出たとこ勝負の旅では、その時出会った人、目についた場所が強く印象に残る。一か所をじっくり見ることもなかったし、場当たり的に集めた資料でしか検討できなかったので、後で悔やむことがあった。歩き回るにはとにかく時間が足りなかったし、体力が足りなかった。でも、ハプニングが多い旅は楽しい。この度の一人旅はその点満足できた。デジタルカメラで写真を多く撮ることにしたので累計500枚を超えた。
旅から家に帰って後に訪問地の歴史勉強をしたので、旅日記を纏めるのに時間がかかった。文章を書くのは遅くて拙いので、「浅学菲才なので」と弁明させていただく。二本松城の歴史について、高橋氏のことにこだわりをみせて、私に偏するところがある。これは私の著書「立花宗茂の時代を寸描」で高橋鑑種(あきたね)と嫡男が宗茂預けになり、嫡男が丹羽藩に禄をはむことを書いていたからである。

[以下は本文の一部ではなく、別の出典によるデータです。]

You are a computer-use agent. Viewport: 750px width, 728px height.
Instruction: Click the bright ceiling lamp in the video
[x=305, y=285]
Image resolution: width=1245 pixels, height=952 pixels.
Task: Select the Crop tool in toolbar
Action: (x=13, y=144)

旅をおえてから、ビデオ映像やテレビの中で、旅先で見た風景を見るたびに、懐かしく身近に感じるようになった。歴史の旅に松尾芭蕉の紀行が妙に重なっているのが脳裏に残る。俳句と先達と旅情を感じる体験を共有できた幸運があったといえるのではなかろうか。旅先でいただいた親切なもてなしと応援があって、一人旅を無事に終わることができた。中尊寺へ同伴くださった一関のご婦人、仙台市の歴史ボランティア鈴木典子さんと女子学生さん、旅行客をお世話様くださって有り難うございました。お礼を申し上げます。